[Stored data entries]
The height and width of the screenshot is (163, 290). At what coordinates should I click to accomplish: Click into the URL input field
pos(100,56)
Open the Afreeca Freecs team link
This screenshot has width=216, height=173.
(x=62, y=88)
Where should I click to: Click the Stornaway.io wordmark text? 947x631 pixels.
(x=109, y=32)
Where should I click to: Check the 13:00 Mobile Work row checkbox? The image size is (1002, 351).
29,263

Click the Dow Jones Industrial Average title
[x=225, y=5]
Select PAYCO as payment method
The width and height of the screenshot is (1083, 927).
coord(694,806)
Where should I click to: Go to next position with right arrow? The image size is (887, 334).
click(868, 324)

--

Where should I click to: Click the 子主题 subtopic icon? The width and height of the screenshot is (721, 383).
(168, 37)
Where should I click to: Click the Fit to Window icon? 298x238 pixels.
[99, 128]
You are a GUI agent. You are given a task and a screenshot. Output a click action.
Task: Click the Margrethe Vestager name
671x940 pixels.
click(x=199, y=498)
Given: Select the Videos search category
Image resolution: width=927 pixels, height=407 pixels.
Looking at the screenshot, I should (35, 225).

**WORK TO COMPLETE**
Which lines of the data contain the word "Select"? Copy each one.

**RESPONSE TO THE EXERCISE**
Select PAYCO as payment method
Given: Select the Videos search category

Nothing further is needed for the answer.